[[ Data extracts open ]]
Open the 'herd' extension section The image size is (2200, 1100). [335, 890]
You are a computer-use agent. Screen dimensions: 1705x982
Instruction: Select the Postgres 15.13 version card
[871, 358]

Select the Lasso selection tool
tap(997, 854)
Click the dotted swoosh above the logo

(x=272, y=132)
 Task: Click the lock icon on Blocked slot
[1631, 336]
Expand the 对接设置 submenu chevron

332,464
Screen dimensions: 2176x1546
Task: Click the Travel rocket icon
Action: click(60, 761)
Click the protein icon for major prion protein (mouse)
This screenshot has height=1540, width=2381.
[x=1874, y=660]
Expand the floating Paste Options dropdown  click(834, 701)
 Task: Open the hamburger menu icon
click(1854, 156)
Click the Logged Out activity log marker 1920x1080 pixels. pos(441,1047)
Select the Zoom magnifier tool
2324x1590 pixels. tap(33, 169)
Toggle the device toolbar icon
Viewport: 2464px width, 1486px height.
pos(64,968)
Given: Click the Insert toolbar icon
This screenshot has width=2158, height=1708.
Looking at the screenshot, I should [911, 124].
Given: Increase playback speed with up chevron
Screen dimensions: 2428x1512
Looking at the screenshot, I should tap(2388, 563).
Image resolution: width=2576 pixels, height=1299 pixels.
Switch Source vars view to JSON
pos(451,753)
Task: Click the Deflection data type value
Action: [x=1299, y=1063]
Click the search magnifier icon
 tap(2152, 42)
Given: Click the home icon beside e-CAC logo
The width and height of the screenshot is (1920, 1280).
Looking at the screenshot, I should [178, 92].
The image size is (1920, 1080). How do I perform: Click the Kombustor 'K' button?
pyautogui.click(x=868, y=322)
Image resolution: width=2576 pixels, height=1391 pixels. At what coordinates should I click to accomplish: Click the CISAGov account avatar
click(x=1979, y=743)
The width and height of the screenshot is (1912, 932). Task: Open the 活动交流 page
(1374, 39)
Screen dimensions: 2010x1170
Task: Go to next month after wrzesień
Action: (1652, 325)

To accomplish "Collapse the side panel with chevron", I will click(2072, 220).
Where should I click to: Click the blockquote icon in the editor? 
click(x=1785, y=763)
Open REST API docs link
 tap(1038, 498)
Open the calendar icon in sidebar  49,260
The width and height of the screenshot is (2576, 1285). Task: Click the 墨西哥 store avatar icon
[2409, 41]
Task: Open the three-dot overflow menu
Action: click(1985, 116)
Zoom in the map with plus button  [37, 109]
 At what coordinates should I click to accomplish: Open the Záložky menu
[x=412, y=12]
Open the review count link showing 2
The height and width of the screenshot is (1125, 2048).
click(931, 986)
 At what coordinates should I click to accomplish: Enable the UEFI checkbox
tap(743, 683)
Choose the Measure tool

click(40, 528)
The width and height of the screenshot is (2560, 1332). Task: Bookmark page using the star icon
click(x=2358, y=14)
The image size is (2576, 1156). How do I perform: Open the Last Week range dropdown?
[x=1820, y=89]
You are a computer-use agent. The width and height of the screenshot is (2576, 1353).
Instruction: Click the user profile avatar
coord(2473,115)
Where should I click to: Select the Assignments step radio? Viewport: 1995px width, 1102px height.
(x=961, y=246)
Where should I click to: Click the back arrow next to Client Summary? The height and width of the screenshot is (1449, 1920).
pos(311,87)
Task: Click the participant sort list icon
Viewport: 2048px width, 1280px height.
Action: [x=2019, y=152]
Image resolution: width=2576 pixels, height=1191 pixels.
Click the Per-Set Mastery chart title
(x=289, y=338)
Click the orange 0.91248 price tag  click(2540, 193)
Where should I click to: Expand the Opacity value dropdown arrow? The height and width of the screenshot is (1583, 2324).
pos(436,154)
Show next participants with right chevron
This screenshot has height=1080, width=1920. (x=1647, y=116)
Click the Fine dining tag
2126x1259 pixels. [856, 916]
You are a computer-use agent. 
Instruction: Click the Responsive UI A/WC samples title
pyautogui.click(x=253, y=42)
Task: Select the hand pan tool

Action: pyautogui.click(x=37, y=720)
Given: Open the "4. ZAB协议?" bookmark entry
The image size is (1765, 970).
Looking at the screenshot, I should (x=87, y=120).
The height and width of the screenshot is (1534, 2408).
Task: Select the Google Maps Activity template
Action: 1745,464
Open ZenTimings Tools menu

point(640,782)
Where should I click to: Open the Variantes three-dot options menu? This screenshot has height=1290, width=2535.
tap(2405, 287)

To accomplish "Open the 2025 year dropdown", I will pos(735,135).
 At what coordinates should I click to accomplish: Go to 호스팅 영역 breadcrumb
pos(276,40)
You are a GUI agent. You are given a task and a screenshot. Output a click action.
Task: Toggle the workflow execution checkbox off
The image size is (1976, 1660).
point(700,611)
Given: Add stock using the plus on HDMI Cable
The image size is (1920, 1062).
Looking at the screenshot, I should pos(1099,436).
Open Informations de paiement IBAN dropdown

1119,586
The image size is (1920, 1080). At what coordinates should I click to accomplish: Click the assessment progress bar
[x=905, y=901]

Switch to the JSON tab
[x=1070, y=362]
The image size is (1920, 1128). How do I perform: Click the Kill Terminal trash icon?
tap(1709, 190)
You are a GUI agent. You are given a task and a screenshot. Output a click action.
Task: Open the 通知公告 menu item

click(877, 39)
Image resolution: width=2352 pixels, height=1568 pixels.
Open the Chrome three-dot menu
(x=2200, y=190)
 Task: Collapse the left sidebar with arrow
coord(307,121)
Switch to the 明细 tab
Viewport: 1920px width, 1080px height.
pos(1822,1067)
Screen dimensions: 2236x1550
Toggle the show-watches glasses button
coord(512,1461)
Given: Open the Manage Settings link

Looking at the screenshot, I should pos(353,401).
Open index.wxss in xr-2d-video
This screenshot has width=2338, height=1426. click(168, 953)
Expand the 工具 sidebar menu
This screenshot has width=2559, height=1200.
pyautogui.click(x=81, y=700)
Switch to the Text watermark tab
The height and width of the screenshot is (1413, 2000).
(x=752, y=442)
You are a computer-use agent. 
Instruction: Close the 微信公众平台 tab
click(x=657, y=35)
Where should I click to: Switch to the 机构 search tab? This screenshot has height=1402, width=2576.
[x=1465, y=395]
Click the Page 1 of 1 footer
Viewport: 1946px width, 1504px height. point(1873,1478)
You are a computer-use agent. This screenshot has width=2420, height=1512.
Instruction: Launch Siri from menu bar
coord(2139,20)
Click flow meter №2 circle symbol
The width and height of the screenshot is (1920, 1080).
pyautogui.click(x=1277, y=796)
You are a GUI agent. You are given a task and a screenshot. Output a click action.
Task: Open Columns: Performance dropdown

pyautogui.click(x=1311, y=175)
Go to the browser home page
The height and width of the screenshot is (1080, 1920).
[[ Data extracts closed ]]
== Exercise goal ==
Each entry above has to be transcribed exactly as it appears.

== Task response ==
Open the 'herd' extension section The image size is (2200, 1100). [335, 890]
You are a computer-use agent. Screen dimensions: 1705x982
Instruction: Select the Postgres 15.13 version card
[871, 358]

Select the Lasso selection tool
tap(997, 854)
Click the dotted swoosh above the logo

(x=272, y=132)
 Task: Click the lock icon on Blocked slot
[1631, 336]
Expand the 对接设置 submenu chevron

332,464
Screen dimensions: 2176x1546
Task: Click the Travel rocket icon
Action: click(60, 761)
Click the protein icon for major prion protein (mouse)
This screenshot has height=1540, width=2381.
[x=1874, y=660]
Expand the floating Paste Options dropdown  click(834, 701)
 Task: Open the hamburger menu icon
click(1854, 156)
Click the Logged Out activity log marker 1920x1080 pixels. pos(441,1047)
Select the Zoom magnifier tool
2324x1590 pixels. tap(33, 169)
Toggle the device toolbar icon
Viewport: 2464px width, 1486px height.
pos(64,968)
Given: Click the Insert toolbar icon
This screenshot has width=2158, height=1708.
Looking at the screenshot, I should [911, 124].
Given: Increase playback speed with up chevron
Screen dimensions: 2428x1512
Looking at the screenshot, I should tap(2388, 563).
Image resolution: width=2576 pixels, height=1299 pixels.
Switch Source vars view to JSON
pos(451,753)
Task: Click the Deflection data type value
Action: [x=1299, y=1063]
Click the search magnifier icon
 tap(2152, 42)
Given: Click the home icon beside e-CAC logo
The width and height of the screenshot is (1920, 1280).
Looking at the screenshot, I should [178, 92].
The image size is (1920, 1080). How do I perform: Click the Kombustor 'K' button?
pyautogui.click(x=868, y=322)
Image resolution: width=2576 pixels, height=1391 pixels. At what coordinates should I click to accomplish: Click the CISAGov account avatar
click(x=1979, y=743)
The width and height of the screenshot is (1912, 932). Task: Open the 活动交流 page
(1374, 39)
Screen dimensions: 2010x1170
Task: Go to next month after wrzesień
Action: (1652, 325)

To accomplish "Collapse the side panel with chevron", I will click(2072, 220).
Where should I click to: Click the blockquote icon in the editor? 
click(x=1785, y=763)
Open REST API docs link
 tap(1038, 498)
Open the calendar icon in sidebar  49,260
The width and height of the screenshot is (2576, 1285). Task: Click the 墨西哥 store avatar icon
[2409, 41]
Task: Open the three-dot overflow menu
Action: click(1985, 116)
Zoom in the map with plus button  [37, 109]
 At what coordinates should I click to accomplish: Open the Záložky menu
[x=412, y=12]
Open the review count link showing 2
The height and width of the screenshot is (1125, 2048).
click(931, 986)
 At what coordinates should I click to accomplish: Enable the UEFI checkbox
tap(743, 683)
Choose the Measure tool

click(40, 528)
The width and height of the screenshot is (2560, 1332). Task: Bookmark page using the star icon
click(x=2358, y=14)
The image size is (2576, 1156). How do I perform: Open the Last Week range dropdown?
[x=1820, y=89]
You are a computer-use agent. The width and height of the screenshot is (2576, 1353).
Instruction: Click the user profile avatar
coord(2473,115)
Where should I click to: Select the Assignments step radio? Viewport: 1995px width, 1102px height.
(x=961, y=246)
Where should I click to: Click the back arrow next to Client Summary? The height and width of the screenshot is (1449, 1920).
pos(311,87)
Task: Click the participant sort list icon
Viewport: 2048px width, 1280px height.
Action: [x=2019, y=152]
Image resolution: width=2576 pixels, height=1191 pixels.
Click the Per-Set Mastery chart title
(x=289, y=338)
Click the orange 0.91248 price tag  click(2540, 193)
Where should I click to: Expand the Opacity value dropdown arrow? The height and width of the screenshot is (1583, 2324).
pos(436,154)
Show next participants with right chevron
This screenshot has height=1080, width=1920. (x=1647, y=116)
Click the Fine dining tag
2126x1259 pixels. [856, 916]
You are a computer-use agent. 
Instruction: Click the Responsive UI A/WC samples title
pyautogui.click(x=253, y=42)
Task: Select the hand pan tool

Action: pyautogui.click(x=37, y=720)
Given: Open the "4. ZAB协议?" bookmark entry
The image size is (1765, 970).
Looking at the screenshot, I should (x=87, y=120).
The height and width of the screenshot is (1534, 2408).
Task: Select the Google Maps Activity template
Action: 1745,464
Open ZenTimings Tools menu

point(640,782)
Where should I click to: Open the Variantes three-dot options menu? This screenshot has height=1290, width=2535.
tap(2405, 287)

To accomplish "Open the 2025 year dropdown", I will pos(735,135).
 At what coordinates should I click to accomplish: Go to 호스팅 영역 breadcrumb
pos(276,40)
You are a GUI agent. You are given a task and a screenshot. Output a click action.
Task: Toggle the workflow execution checkbox off
The image size is (1976, 1660).
point(700,611)
Given: Add stock using the plus on HDMI Cable
The image size is (1920, 1062).
Looking at the screenshot, I should pos(1099,436).
Open Informations de paiement IBAN dropdown

1119,586
The image size is (1920, 1080). At what coordinates should I click to accomplish: Click the assessment progress bar
[x=905, y=901]

Switch to the JSON tab
[x=1070, y=362]
The image size is (1920, 1128). How do I perform: Click the Kill Terminal trash icon?
tap(1709, 190)
You are a GUI agent. You are given a task and a screenshot. Output a click action.
Task: Open the 通知公告 menu item

click(877, 39)
Image resolution: width=2352 pixels, height=1568 pixels.
Open the Chrome three-dot menu
(x=2200, y=190)
 Task: Collapse the left sidebar with arrow
coord(307,121)
Switch to the 明细 tab
Viewport: 1920px width, 1080px height.
pos(1822,1067)
Screen dimensions: 2236x1550
Toggle the show-watches glasses button
coord(512,1461)
Given: Open the Manage Settings link

Looking at the screenshot, I should pos(353,401).
Open index.wxss in xr-2d-video
This screenshot has width=2338, height=1426. click(168, 953)
Expand the 工具 sidebar menu
This screenshot has width=2559, height=1200.
pyautogui.click(x=81, y=700)
Switch to the Text watermark tab
The height and width of the screenshot is (1413, 2000).
(x=752, y=442)
You are a computer-use agent. 
Instruction: Close the 微信公众平台 tab
click(x=657, y=35)
Where should I click to: Switch to the 机构 search tab? This screenshot has height=1402, width=2576.
[x=1465, y=395]
Click the Page 1 of 1 footer
Viewport: 1946px width, 1504px height. point(1873,1478)
You are a computer-use agent. This screenshot has width=2420, height=1512.
Instruction: Launch Siri from menu bar
coord(2139,20)
Click flow meter №2 circle symbol
The width and height of the screenshot is (1920, 1080).
pyautogui.click(x=1277, y=796)
You are a GUI agent. You are given a task and a screenshot. Output a click action.
Task: Open Columns: Performance dropdown

pyautogui.click(x=1311, y=175)
Go to the browser home page
The height and width of the screenshot is (1080, 1920).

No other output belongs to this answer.